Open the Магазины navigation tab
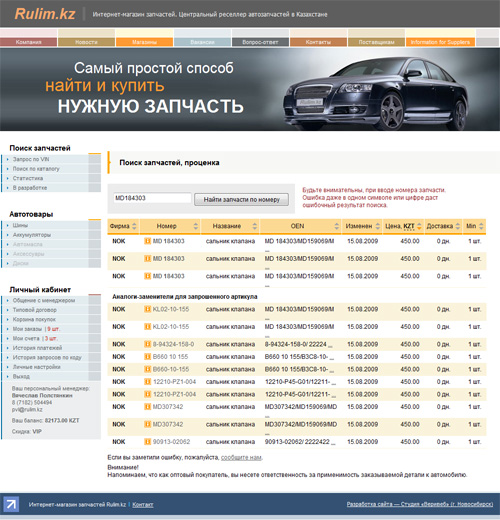 point(144,42)
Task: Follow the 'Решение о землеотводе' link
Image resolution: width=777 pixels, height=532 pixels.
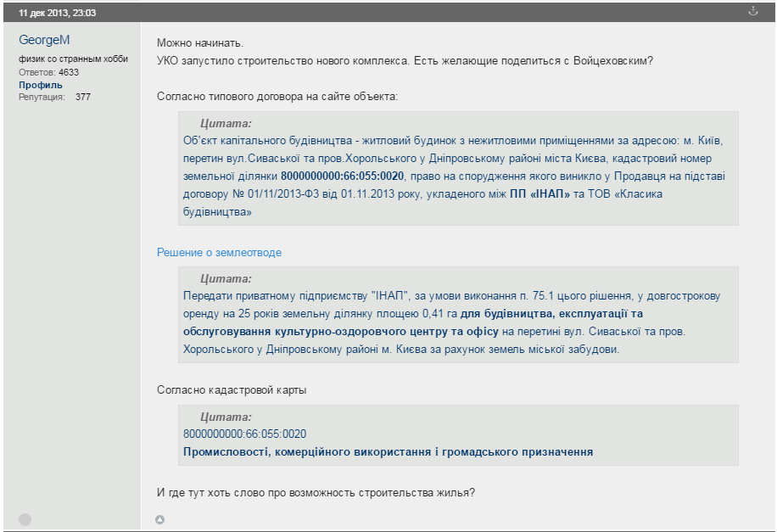Action: click(x=219, y=252)
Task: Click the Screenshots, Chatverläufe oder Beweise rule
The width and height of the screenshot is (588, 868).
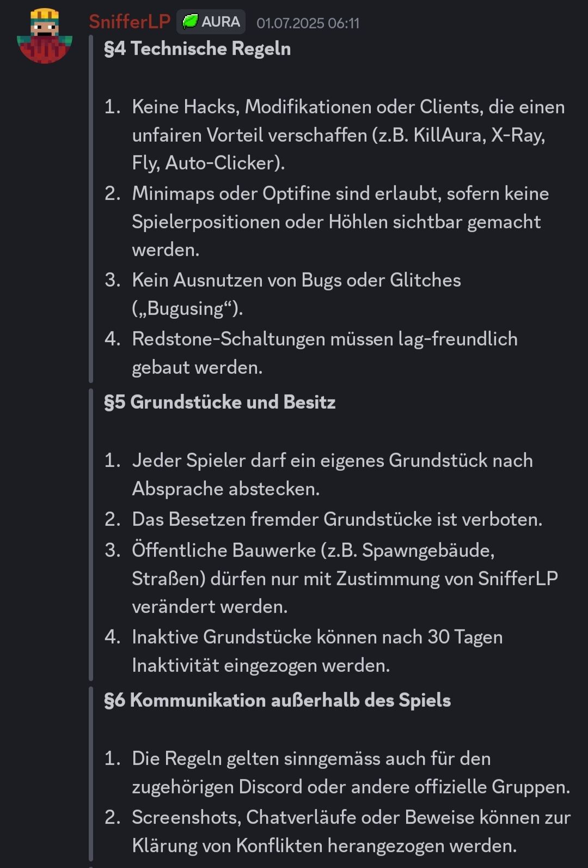Action: click(x=351, y=817)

## THE PROBLEM
What is needed is a word-for-word copy of the lines from the one containing "Task: Click the" through the final line of the records above, both included, with the pictures left out.

## EXPECTED OUTPUT
Task: Click the Screenshots, Chatverläufe oder Beweise rule
The width and height of the screenshot is (588, 868).
Action: click(x=351, y=817)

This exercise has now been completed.